TALLAHASSEE, Fla. (WTXL) — Some Tallahassee sites are back to handing out the Johnson and Johnson shot while working to rebuild faith in the vaccine. Neighborhood Medical Center is one of those sites.
Neighbor Medical Center CEO Jeanne Freeman says initially, the Johnson and Johnson shot was popular. Once the Center for Disease Control and the Food and Drug Administration pulled it to look into confirmed cases of blood clotting, that interest was lost.
"I think the pause with the J and J vaccine caused some concern for people. It caused concern for all of us. We all want to know and make sure we're making the best decisions as they affect our health outcomes," she said.
The one-and-done shot is now back in action at Neighborhood Medical Center and Bond Community Health. Vaccination sites run by the Florida Department of Health expect to bring the brand at a later date.
The Florida Department of Health issued a modified consent form as a result of the study. Freeman says it one of the changes made after the study.
"There's a new consent form that has to be completed. There's a fact sheet for the clinical providers, as well as the patients who are receiving the vaccination with updates as well, so there's definitely a new screen process," she said.
The next challenge is increasing the trust in the vaccines, especially Johnson and Johnson.
"We're getting out and we're vaccinating people on the weekends. We're doing pop-up clinics in neighborhoods. We're meeting people where they are. There's outreach being done to let people know that we're here and we're not going away. We're here to provide education about the vaccinations," she said.

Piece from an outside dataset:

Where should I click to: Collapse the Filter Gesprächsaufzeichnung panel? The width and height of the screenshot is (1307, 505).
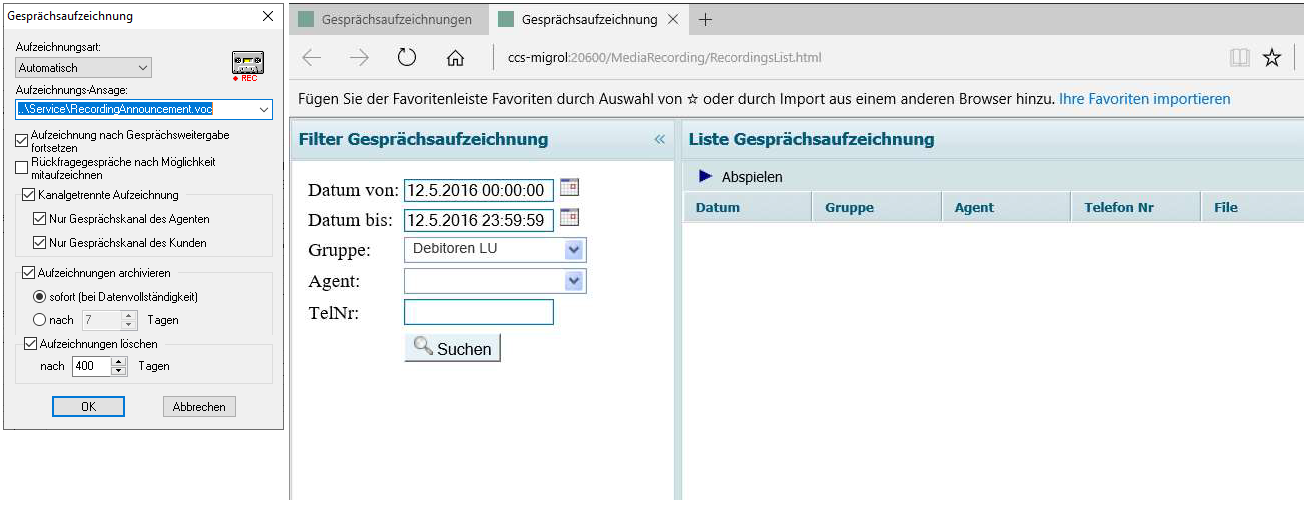coord(659,139)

Dr. William Geers is the Capital Regional Medical Center Medical Director of Hospital. He says despite the study, there's no reason to fear the vaccine.
"Everything we're seeing so far shows the vaccine is really safe and everything we've learned over the last year and a half shows that COVID is really bad," said Dr. Geers.
He says getting the shot, no matter the brand is what it'll take to ensure you're safe.
"All three of them are effective at preventing mortality and hospitalizations," he said.